**TASK DIRECTIONS**
For the material below, set down exactly the lines between the one containing "Instruction: Click the" and the last line, both included, leaving every picture out.

**MATERIAL FOR THE TASK**

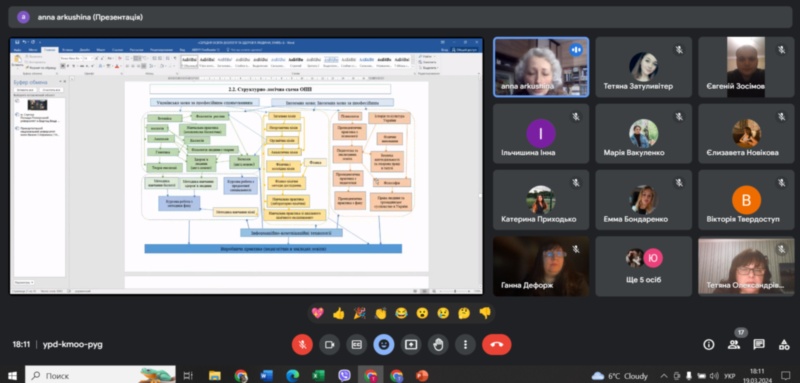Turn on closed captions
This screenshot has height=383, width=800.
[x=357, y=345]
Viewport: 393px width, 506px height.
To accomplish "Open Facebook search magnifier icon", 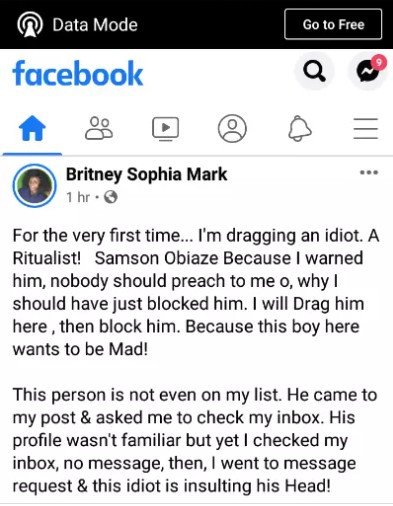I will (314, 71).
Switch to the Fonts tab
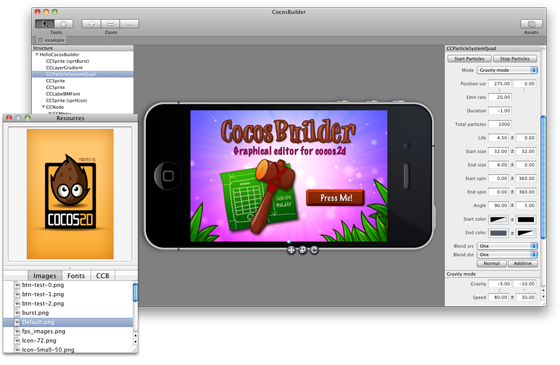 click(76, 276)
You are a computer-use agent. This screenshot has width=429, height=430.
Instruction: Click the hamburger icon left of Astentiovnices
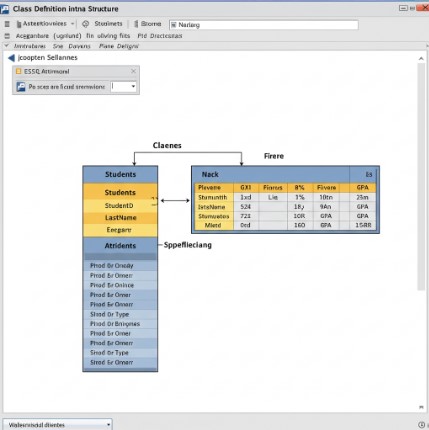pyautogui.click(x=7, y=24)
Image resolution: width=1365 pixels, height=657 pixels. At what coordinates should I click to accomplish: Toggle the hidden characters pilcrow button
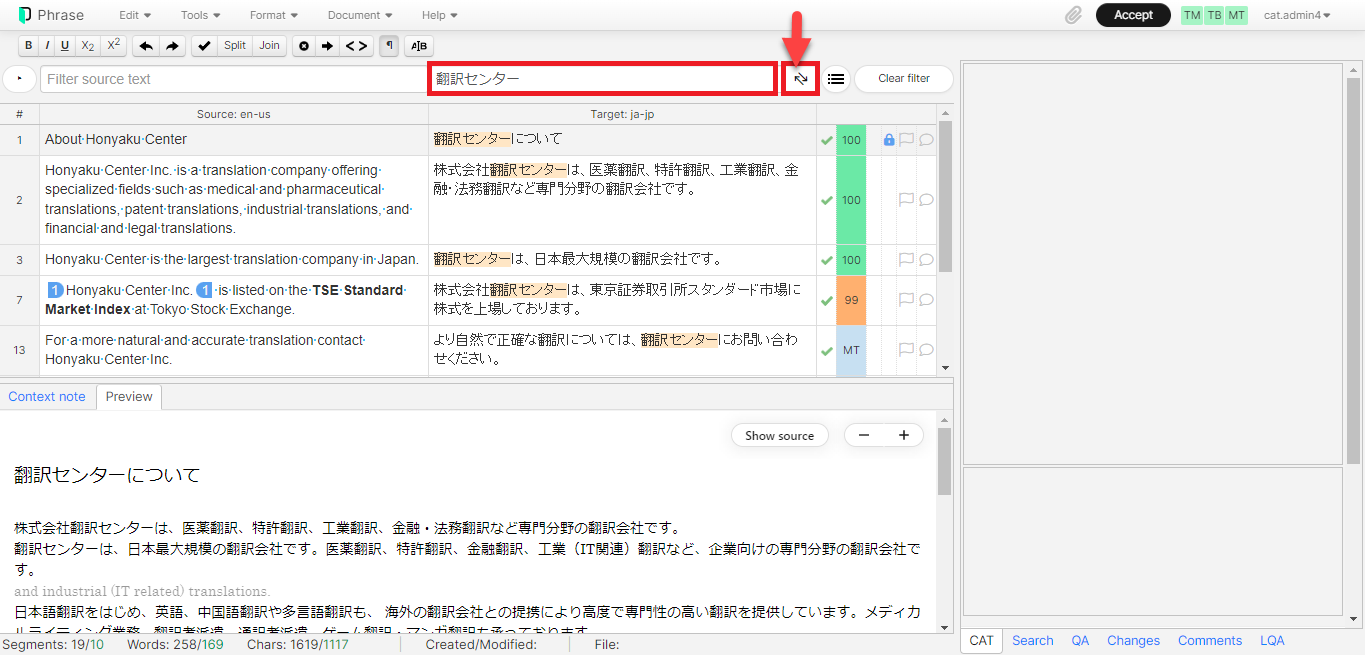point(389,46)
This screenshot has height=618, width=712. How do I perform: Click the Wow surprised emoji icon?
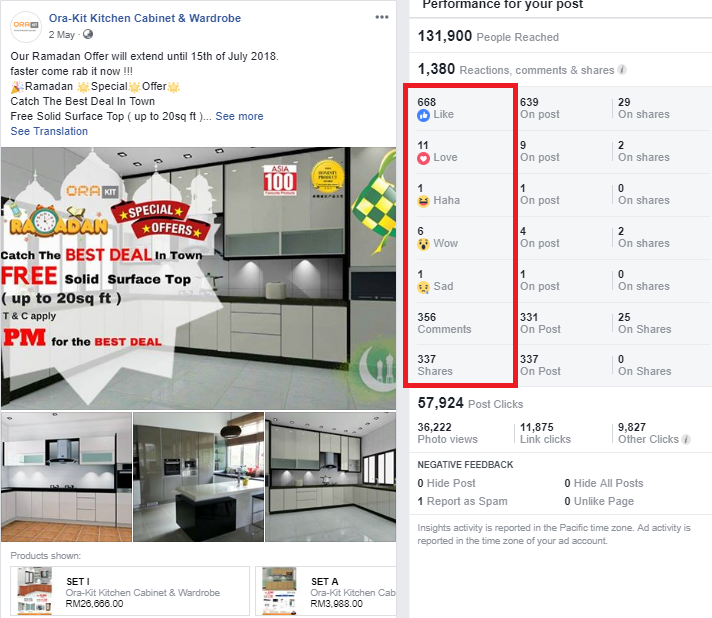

**TASK RESPONSE**
Instruction: Click the hamburger icon left of Astentiovnices
pyautogui.click(x=7, y=24)
Image resolution: width=1365 pixels, height=657 pixels. At what coordinates should I click to accomplish: Toggle the hidden characters pilcrow button
point(389,46)
This screenshot has height=618, width=712. How do I perform: Click the Wow surprised emoji icon?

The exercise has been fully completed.